Preserving the dinosaurs
In the cavernous public galleries and ‘below stairs’ in tiled laboratories and wood paneled store showcases literally millions of species of insects, spiders, birds, fish, dinosaurs, rocks and plants help trace the evolution of the continent.
The vertebrae of a 40 meter long Argentinosaurus huinculensis is reputedly the largest specimen of its kind in the world. Another 200 million year old dinosaur is reputedly the oldest of its kind and is one of around 100 dinosaurs in the collection.
There are around four million spider specimens alone and according to renowned international researcher Martin J. Ramirez the collection is not only a comprehensive history of the past but a ‘living’ testament of the present.
Ramirez said he has personally discovered 70 new species of spider in his career.
They are all housed in Argentina's National Museum of Natural Resources in Buenos Aires. The 199-year-old institution is one of the oldest and most important in Latin America but in recent years has struggled to both maintain and accurately catalogue its magnificent collection.
In a three-year project which began in 2010 the Japan International Cooperation Agency (JICA) has been assisting the museum, providing experts in such fields as conservation and preservation, training local officials and providing equipment ranging from humidifiers to specialized containers for large snakes.

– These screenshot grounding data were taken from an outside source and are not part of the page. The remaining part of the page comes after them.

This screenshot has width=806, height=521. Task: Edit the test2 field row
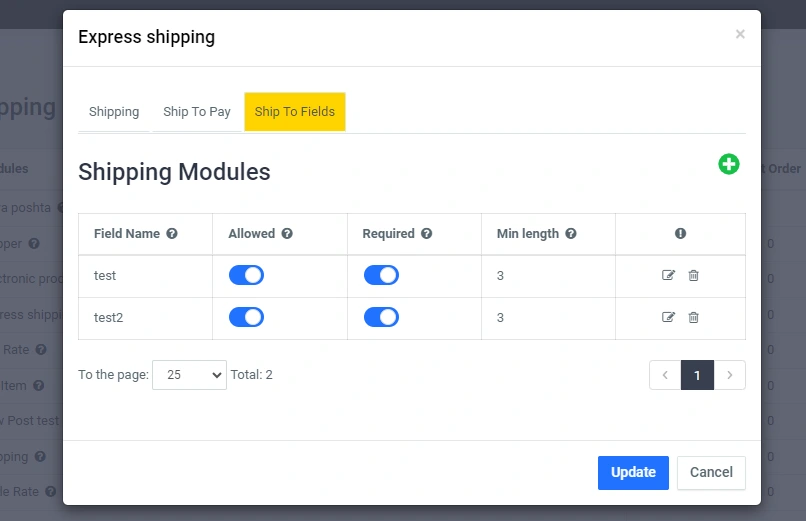pyautogui.click(x=669, y=317)
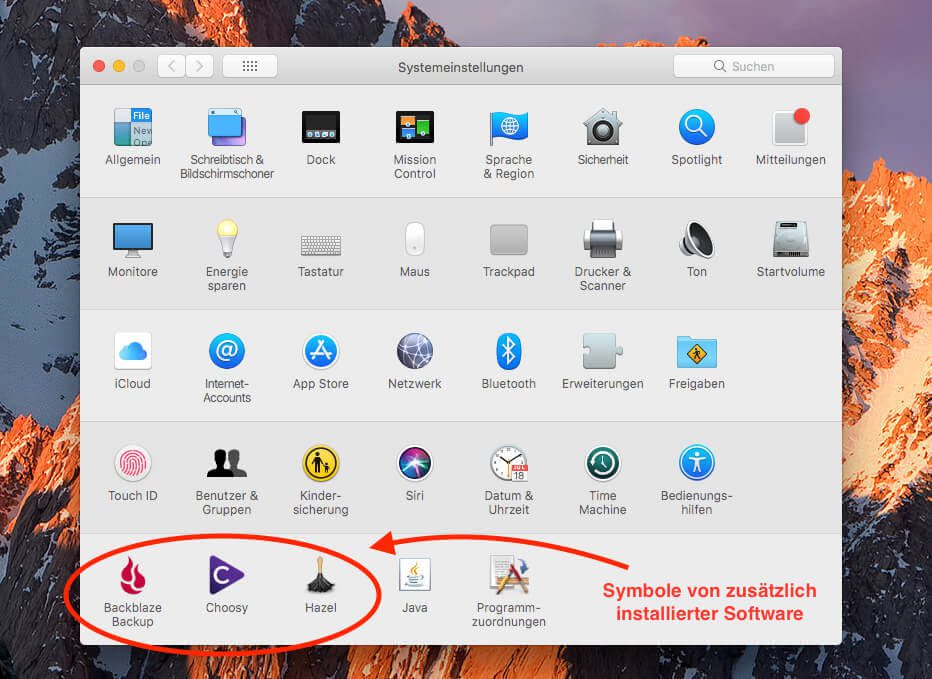932x679 pixels.
Task: Open Netzwerk preferences
Action: 415,352
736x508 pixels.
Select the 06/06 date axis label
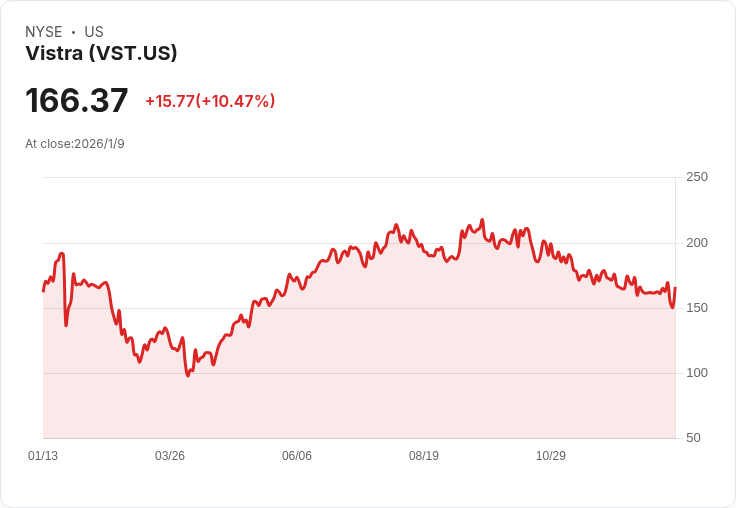click(297, 456)

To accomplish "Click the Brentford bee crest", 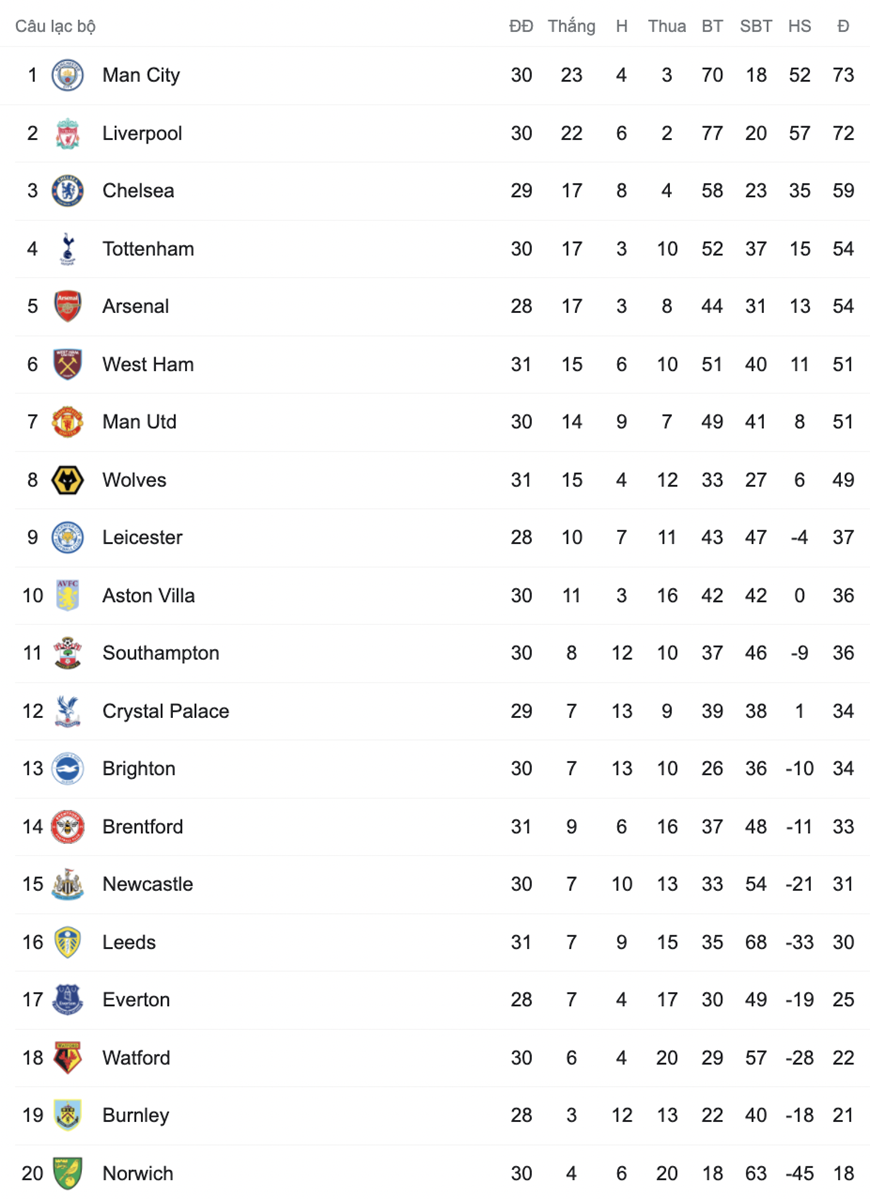I will (x=67, y=827).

Millions of species must be catalogued
On occasion the agency has provided similar expertise and technical cooperation in other parts of the world, including the establishment of the new Great Egyptian Museum (GEM) in Cairo and at Cambodia's ancient ruins.

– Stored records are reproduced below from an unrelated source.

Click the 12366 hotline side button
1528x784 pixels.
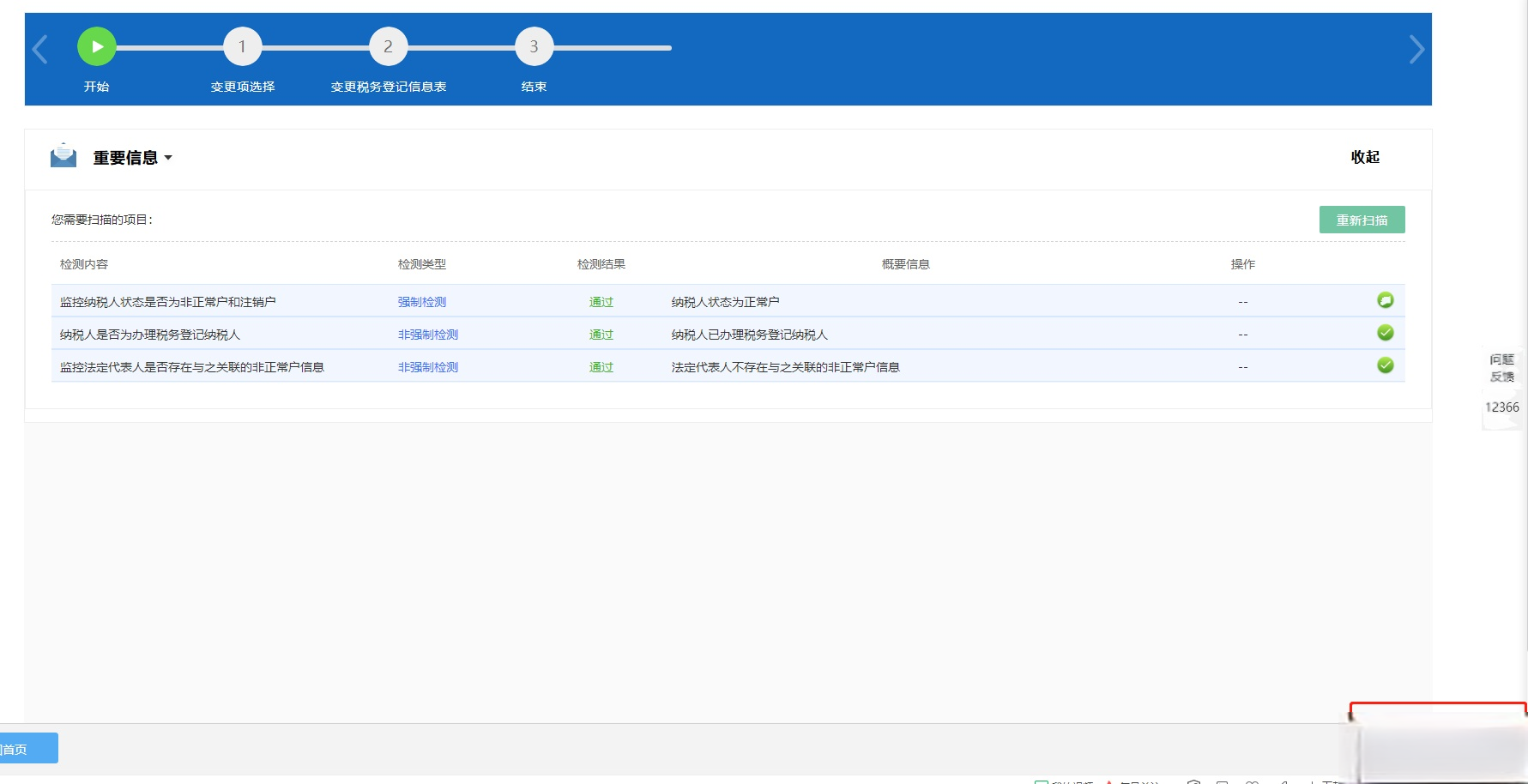(1501, 407)
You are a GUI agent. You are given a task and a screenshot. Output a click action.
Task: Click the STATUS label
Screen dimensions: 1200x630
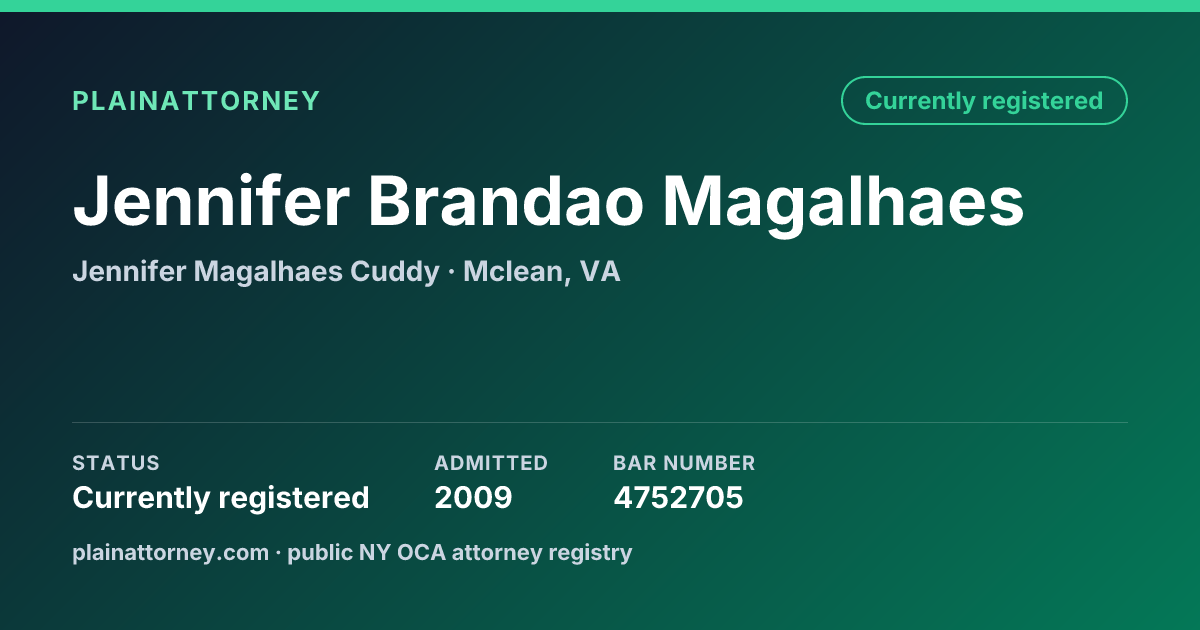click(116, 463)
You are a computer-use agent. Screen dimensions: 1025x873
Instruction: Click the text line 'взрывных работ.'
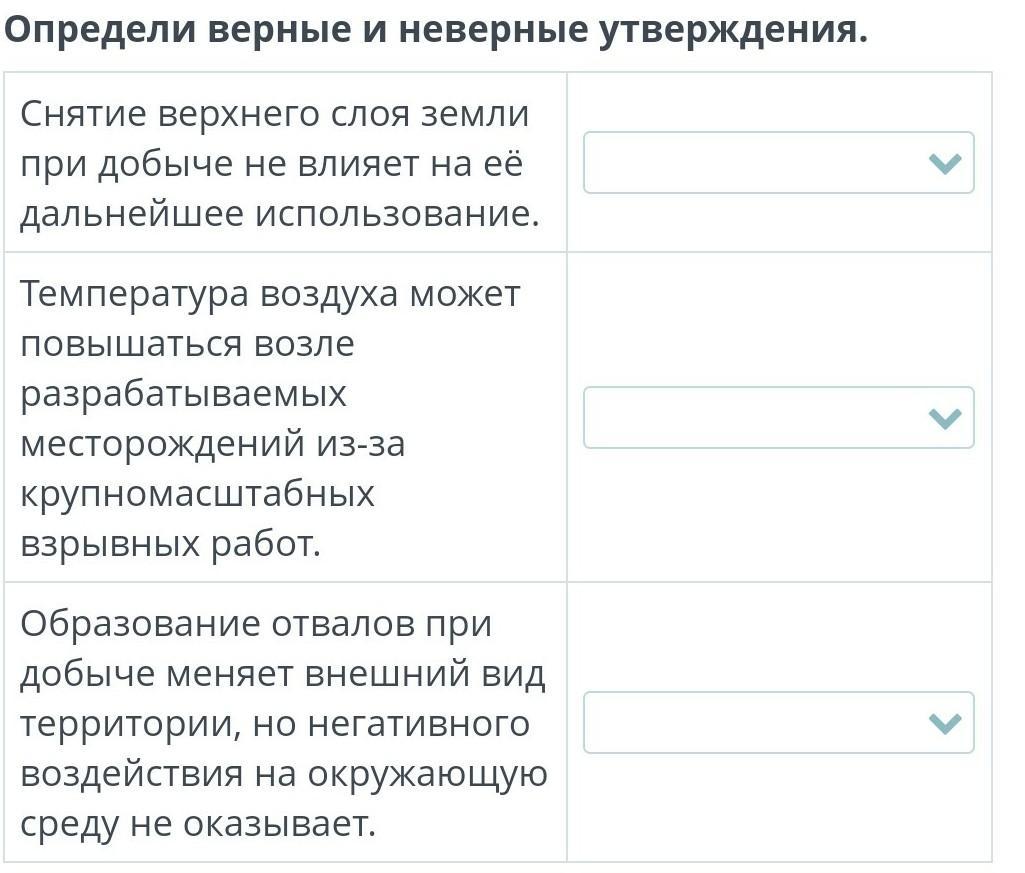coord(170,544)

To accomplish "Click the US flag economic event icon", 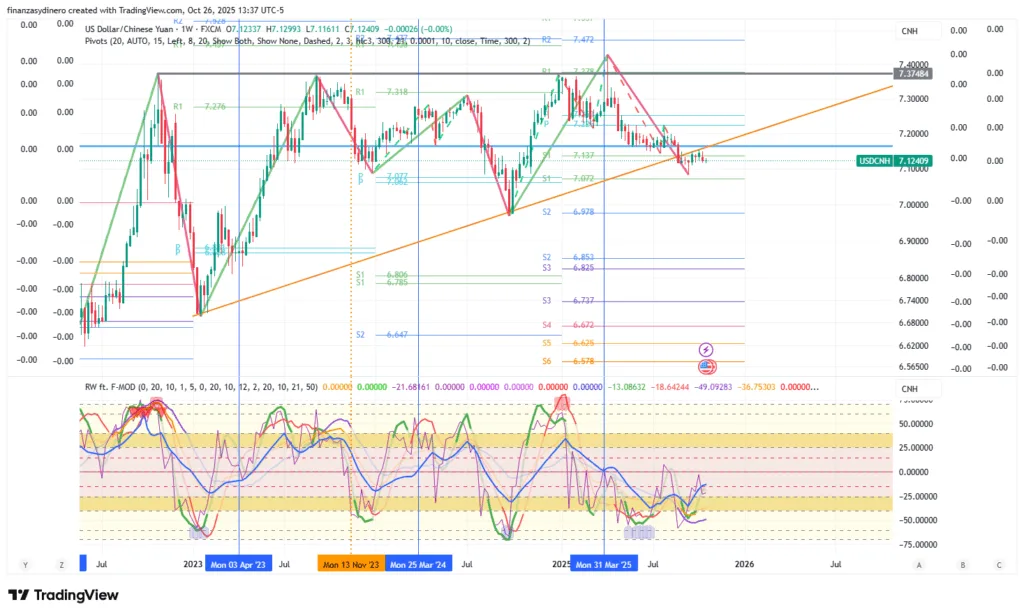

According to director Edgardo Romero, the museum began its first comprehensive review and overall of its collection—a total of maybe 15 million specimens—only a decade ago.
"It was an overwhelming task," Romero said. "Some specimens had been destroyed by time. Cards and books were still being used to catalogue the exhibits."
Without modern techniques and expertise, it would probably have been an impossible task to try to haul the museum into the modern world.
"JICA has provided invaluable help," he said. "They have been very flexible in what they provide and they try to come up with solutions to special and specific problems."